**What to work on**: Find "Task: Click the 'su test1' command" in the entries below; copy that line through the last, exactly, with no pictures.

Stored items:
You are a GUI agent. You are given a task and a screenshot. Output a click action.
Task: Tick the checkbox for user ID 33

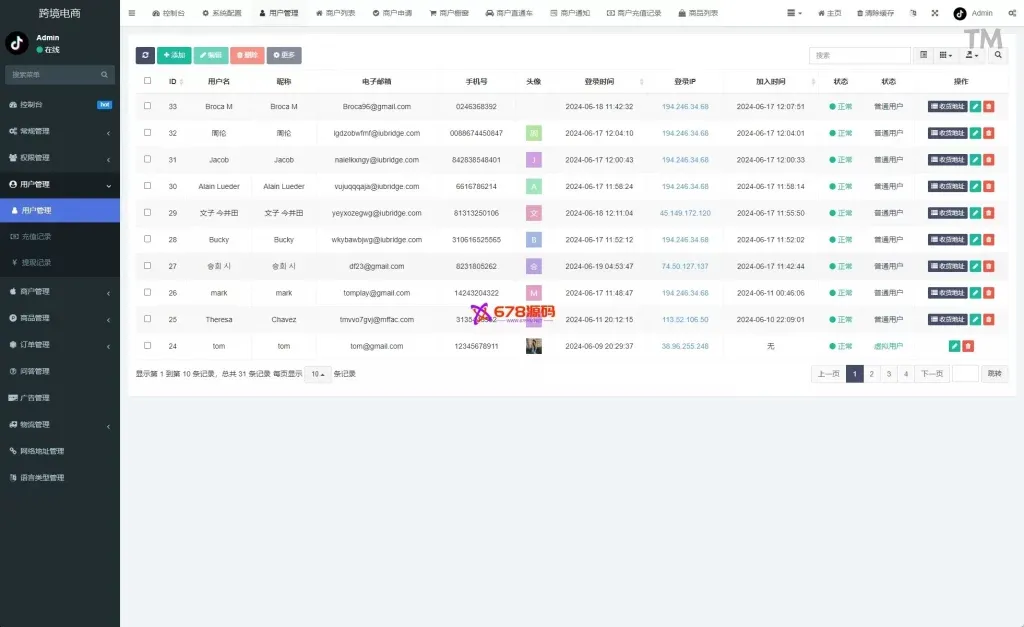pos(148,106)
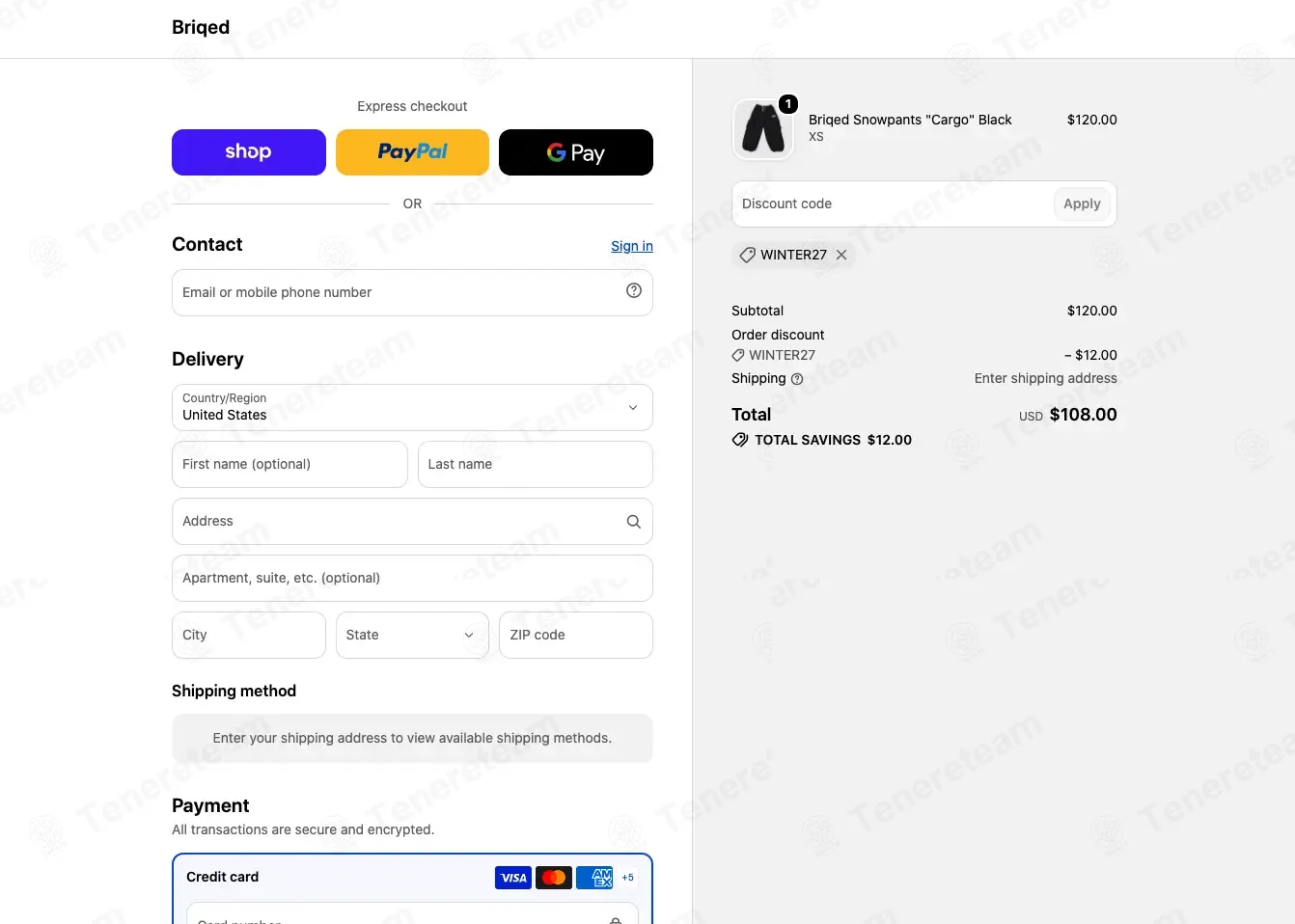1295x924 pixels.
Task: Open the Country/Region dropdown
Action: click(412, 407)
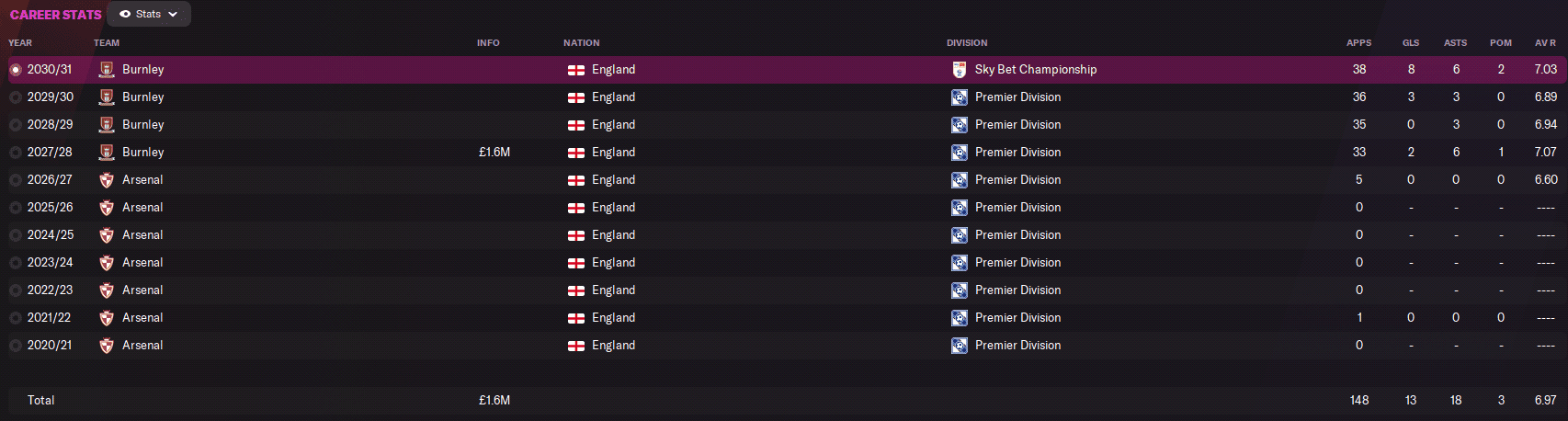1568x421 pixels.
Task: Click Arsenal badge in 2020/21 row
Action: tap(107, 346)
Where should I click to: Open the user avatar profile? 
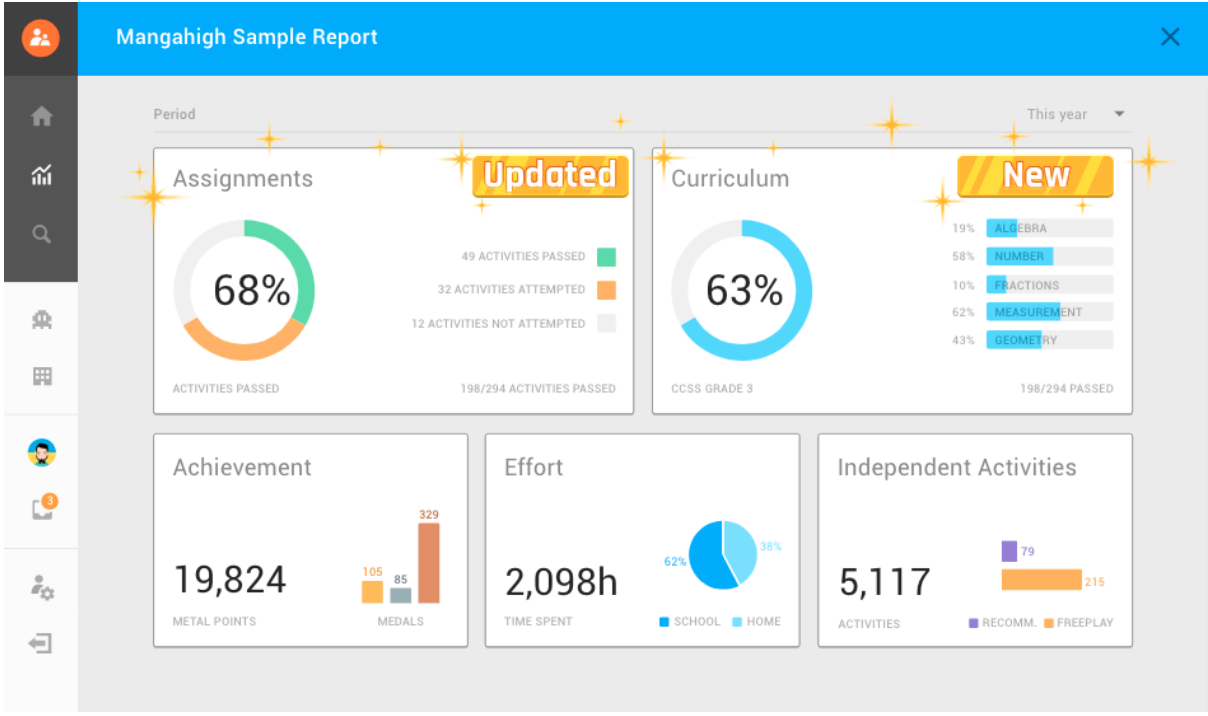(x=41, y=453)
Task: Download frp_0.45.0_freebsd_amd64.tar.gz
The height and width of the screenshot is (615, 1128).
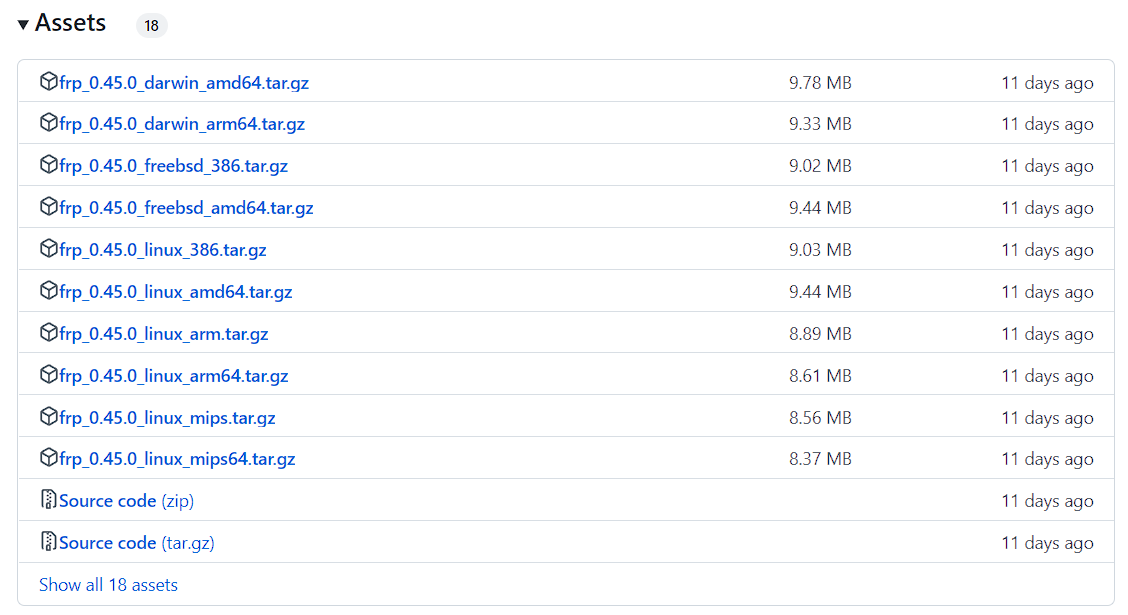Action: click(186, 208)
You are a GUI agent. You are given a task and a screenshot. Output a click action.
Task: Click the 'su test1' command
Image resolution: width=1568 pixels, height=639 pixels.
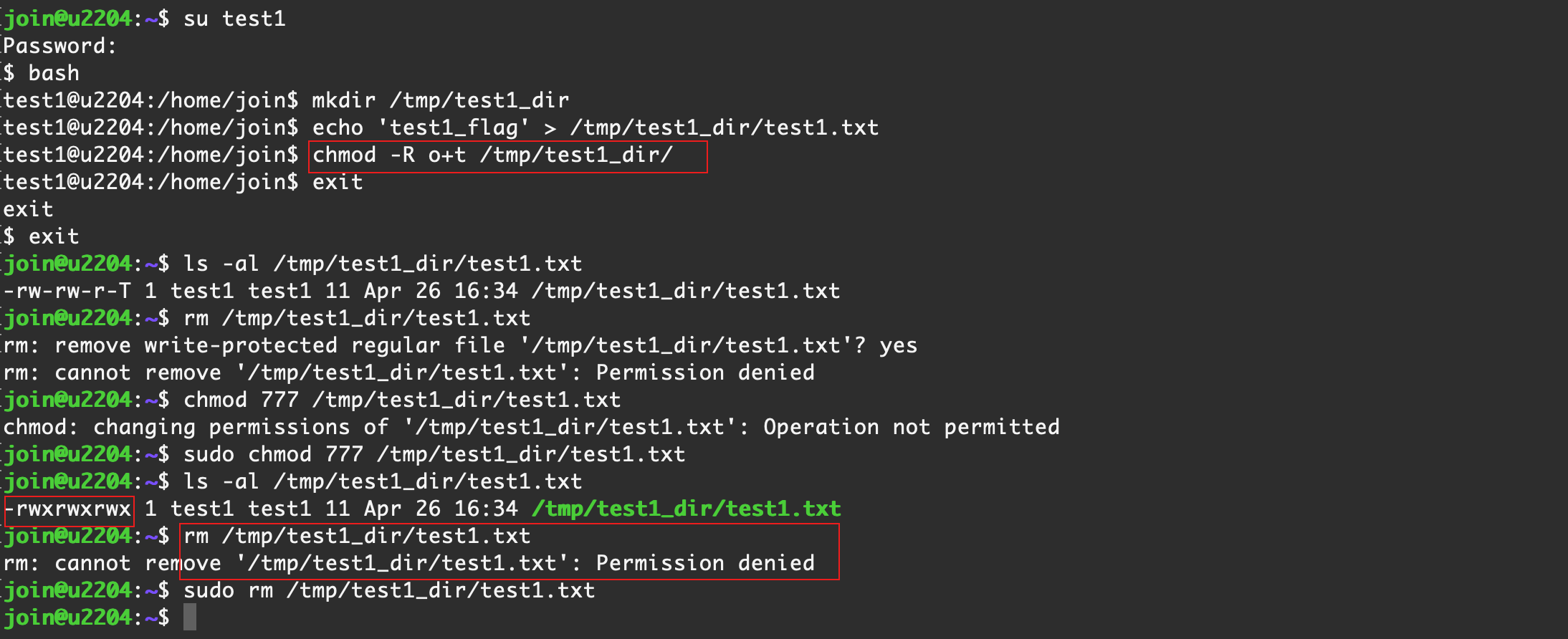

**Exercise answer**:
Task: Click the 'su test1' command
Image resolution: width=1568 pixels, height=639 pixels.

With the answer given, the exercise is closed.